◆ **Exercise**: Up to and including the line with "Given: Go to Рабочий стол sidebar shortcut", copy the records below exactly from their first line.

◆ **Materials provided**:
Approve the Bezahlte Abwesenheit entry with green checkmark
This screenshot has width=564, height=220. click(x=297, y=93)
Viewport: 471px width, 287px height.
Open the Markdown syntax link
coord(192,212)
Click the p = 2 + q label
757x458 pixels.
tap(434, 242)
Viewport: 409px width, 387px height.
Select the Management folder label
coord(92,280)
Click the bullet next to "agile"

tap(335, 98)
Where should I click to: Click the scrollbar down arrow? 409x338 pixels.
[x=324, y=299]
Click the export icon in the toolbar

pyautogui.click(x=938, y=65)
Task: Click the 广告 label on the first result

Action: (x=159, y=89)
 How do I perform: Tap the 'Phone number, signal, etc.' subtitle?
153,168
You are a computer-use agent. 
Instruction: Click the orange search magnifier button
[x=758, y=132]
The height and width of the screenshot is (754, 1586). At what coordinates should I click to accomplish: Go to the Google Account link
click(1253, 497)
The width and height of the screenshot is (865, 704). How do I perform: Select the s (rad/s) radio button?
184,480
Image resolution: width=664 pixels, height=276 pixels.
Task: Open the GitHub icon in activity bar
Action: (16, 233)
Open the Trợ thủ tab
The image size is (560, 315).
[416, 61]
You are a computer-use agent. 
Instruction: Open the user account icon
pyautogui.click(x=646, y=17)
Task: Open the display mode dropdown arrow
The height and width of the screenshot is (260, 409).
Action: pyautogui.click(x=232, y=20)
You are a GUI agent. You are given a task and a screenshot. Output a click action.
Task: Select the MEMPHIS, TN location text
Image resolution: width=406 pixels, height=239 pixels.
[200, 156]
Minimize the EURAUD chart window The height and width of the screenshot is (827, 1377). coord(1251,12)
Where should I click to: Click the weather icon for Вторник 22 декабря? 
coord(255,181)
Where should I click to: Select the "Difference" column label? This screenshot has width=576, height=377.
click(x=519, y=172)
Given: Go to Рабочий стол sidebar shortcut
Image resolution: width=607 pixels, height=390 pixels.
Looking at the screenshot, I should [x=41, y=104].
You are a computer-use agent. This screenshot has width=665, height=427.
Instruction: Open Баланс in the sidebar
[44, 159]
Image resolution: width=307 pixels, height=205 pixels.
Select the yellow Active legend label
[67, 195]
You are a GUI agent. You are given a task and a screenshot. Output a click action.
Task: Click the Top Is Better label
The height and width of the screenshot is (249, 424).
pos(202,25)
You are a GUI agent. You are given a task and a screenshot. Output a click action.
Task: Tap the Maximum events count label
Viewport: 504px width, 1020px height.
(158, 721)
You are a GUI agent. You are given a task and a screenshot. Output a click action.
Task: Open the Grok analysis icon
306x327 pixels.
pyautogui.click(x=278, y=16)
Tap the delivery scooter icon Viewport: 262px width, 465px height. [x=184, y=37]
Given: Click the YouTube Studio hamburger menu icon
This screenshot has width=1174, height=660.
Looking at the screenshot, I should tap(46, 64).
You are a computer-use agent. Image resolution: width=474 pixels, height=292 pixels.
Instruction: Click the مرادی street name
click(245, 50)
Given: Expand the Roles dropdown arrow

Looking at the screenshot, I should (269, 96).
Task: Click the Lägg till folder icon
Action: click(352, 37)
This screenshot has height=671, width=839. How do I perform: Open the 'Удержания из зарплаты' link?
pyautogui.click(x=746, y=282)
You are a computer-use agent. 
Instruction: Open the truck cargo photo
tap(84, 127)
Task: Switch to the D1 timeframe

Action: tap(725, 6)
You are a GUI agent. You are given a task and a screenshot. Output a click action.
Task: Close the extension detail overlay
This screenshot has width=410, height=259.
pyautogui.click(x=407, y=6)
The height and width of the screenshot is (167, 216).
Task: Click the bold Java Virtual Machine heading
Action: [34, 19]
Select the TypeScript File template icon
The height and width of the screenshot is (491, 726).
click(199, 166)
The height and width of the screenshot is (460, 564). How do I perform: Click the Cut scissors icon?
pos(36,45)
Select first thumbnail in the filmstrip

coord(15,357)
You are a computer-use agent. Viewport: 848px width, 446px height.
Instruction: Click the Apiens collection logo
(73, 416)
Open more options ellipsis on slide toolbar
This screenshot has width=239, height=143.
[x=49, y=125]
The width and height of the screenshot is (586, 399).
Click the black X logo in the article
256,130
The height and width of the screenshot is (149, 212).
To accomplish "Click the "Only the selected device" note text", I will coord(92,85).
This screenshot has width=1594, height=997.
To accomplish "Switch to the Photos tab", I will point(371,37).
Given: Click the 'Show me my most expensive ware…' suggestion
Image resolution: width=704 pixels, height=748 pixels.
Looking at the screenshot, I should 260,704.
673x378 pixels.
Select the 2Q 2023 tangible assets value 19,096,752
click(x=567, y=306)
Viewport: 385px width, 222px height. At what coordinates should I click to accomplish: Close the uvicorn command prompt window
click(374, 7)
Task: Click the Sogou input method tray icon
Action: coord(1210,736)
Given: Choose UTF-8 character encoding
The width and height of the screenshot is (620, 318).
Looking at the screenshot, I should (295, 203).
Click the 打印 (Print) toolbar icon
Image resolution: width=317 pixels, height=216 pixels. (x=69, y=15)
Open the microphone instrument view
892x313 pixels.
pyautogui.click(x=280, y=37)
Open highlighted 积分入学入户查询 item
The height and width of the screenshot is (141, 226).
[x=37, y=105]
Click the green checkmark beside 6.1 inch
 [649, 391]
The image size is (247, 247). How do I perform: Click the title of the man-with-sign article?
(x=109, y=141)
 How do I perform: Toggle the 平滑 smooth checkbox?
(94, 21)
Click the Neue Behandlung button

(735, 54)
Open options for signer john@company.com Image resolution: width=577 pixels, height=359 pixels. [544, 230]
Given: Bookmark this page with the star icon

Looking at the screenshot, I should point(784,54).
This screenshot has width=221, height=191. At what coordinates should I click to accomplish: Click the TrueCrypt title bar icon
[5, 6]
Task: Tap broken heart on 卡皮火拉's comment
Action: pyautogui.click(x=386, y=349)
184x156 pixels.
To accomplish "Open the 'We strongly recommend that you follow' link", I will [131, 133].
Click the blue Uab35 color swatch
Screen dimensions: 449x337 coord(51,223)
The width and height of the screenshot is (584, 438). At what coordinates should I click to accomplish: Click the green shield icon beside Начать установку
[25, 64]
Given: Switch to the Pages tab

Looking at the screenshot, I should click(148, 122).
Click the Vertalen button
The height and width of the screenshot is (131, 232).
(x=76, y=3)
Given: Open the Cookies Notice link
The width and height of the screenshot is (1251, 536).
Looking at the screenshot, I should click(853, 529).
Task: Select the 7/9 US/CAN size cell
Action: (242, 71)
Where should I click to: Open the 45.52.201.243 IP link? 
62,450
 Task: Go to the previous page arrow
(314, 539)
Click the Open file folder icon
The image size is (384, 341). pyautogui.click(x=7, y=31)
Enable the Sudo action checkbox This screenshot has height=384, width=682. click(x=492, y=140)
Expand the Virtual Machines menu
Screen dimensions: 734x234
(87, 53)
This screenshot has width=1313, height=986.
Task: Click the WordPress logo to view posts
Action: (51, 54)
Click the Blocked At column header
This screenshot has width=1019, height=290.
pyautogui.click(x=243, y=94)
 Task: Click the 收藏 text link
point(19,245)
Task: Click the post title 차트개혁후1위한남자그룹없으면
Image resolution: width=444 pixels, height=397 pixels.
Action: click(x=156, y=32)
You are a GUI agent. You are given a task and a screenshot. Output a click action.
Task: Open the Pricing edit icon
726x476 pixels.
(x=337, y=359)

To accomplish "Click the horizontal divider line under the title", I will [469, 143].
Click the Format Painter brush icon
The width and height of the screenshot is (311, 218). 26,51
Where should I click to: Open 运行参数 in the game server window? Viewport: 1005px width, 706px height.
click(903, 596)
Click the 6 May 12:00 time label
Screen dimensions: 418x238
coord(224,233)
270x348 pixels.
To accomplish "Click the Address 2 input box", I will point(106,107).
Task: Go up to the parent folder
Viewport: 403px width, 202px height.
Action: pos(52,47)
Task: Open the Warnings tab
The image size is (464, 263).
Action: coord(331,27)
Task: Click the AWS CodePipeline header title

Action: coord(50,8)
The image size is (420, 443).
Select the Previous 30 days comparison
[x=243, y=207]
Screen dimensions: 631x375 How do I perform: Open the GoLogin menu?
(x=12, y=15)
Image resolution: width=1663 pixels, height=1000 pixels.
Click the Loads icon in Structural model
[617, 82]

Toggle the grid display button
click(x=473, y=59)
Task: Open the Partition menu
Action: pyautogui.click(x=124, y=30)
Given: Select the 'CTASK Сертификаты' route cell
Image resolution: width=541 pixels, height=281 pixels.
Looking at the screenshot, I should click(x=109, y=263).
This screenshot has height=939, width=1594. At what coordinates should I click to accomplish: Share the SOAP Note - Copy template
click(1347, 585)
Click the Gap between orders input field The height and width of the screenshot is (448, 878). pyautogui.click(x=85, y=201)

◆ **Worked solution**:
Approve the Bezahlte Abwesenheit entry with green checkmark
This screenshot has width=564, height=220. click(x=297, y=93)
Viewport: 471px width, 287px height.
Open the Markdown syntax link
coord(192,212)
Click the p = 2 + q label
757x458 pixels.
tap(434, 242)
Viewport: 409px width, 387px height.
Select the Management folder label
coord(92,280)
Click the bullet next to "agile"

tap(335, 98)
Where should I click to: Click the scrollbar down arrow? 409x338 pixels.
[x=324, y=299]
Click the export icon in the toolbar

pyautogui.click(x=938, y=65)
Task: Click the 广告 label on the first result

Action: (x=159, y=89)
 How do I perform: Tap the 'Phone number, signal, etc.' subtitle?
153,168
You are a computer-use agent. 
Instruction: Click the orange search magnifier button
[x=758, y=132]
The height and width of the screenshot is (754, 1586). At what coordinates should I click to accomplish: Go to the Google Account link
click(1253, 497)
The width and height of the screenshot is (865, 704). How do I perform: Select the s (rad/s) radio button?
184,480
Image resolution: width=664 pixels, height=276 pixels.
Task: Open the GitHub icon in activity bar
Action: (16, 233)
Open the Trợ thủ tab
The image size is (560, 315).
[416, 61]
You are a computer-use agent. 
Instruction: Open the user account icon
pyautogui.click(x=646, y=17)
Task: Open the display mode dropdown arrow
The height and width of the screenshot is (260, 409).
Action: pyautogui.click(x=232, y=20)
You are a GUI agent. You are given a task and a screenshot. Output a click action.
Task: Select the MEMPHIS, TN location text
Image resolution: width=406 pixels, height=239 pixels.
[200, 156]
Minimize the EURAUD chart window The height and width of the screenshot is (827, 1377). coord(1251,12)
Where should I click to: Click the weather icon for Вторник 22 декабря? 
coord(255,181)
Where should I click to: Select the "Difference" column label? This screenshot has width=576, height=377.
click(x=519, y=172)
Given: Go to Рабочий стол sidebar shortcut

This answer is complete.